NC superintendent shares predictions for public schools in 2018
As State Superintendent Mark Johnson begins his second year in office, WRAL News asked him to look ahead and share his predictions for North Carolina public schools in 2018.Posted — Updated
The salary increases passed in 2017 will continue for the 2018-19 school year. That means raises for teachers, principals, and assistant principals. Educators at all levels also have opportunities to receive additional compensation based on student success and working in hard-to-staff positions.
Our society uses adaptive technology to personalize our news, shopping, social media, entertainment options, and even fast-food orders. In 2018, we continue the journey of adding the right amount of adaptive technology to schools to reduce burdens on teachers and reduce over-testing in classrooms.
We will lead the transformation from one-size-fits-all, Industrial Age practices of providing all students and educators with the same inputs and opportunities to Digital Age practices in which students and educators have access to unique learning experiences based upon their individual needs and aspirations.
To further personalize education for students, we will eliminate the false notion that only students who go to college can “succeed.” Through initiatives we championed in 2017 such as Future Ready Students, we will increase awareness of all pathways to success such as a career after graduation, military service, or attending college.

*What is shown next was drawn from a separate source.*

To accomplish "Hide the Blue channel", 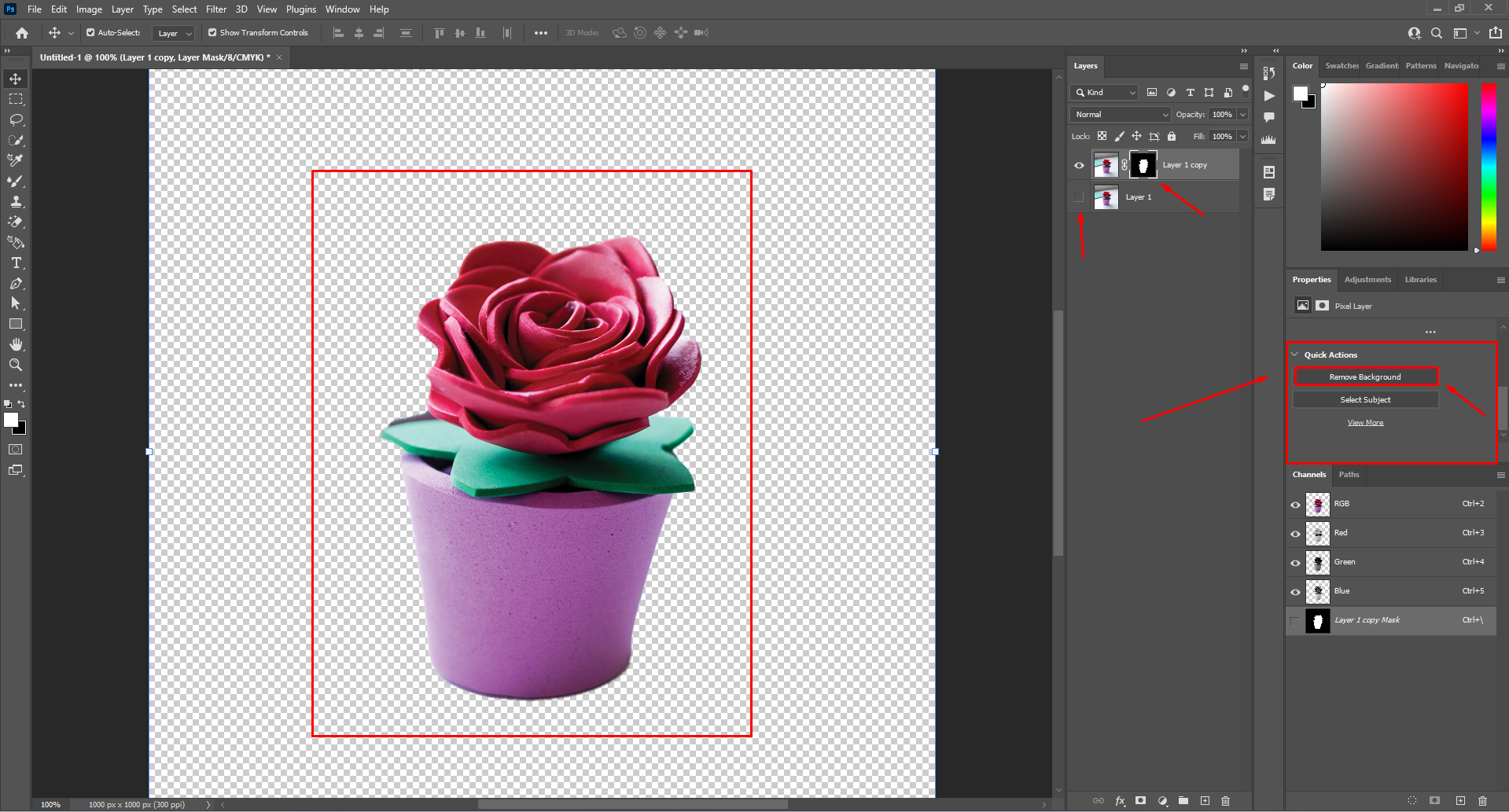I will pyautogui.click(x=1295, y=591).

We have very exciting plans for 2018 to increase early childhood literacy success. Stay tuned.
We are working with the UNC system, the N.C. Community College system, and education, philanthropy, and business leaders to analyze education opportunities and goals from birth to beyond high school. We will provide a report on the educational attainment goals North Carolina must pursue. We will also make recommendations on how to overcome obstacles and meet the goals. The foundation we are laying in 2018 will guide collaboration among education leaders over the next generation and advance our work in early childhood literacy and career pathways.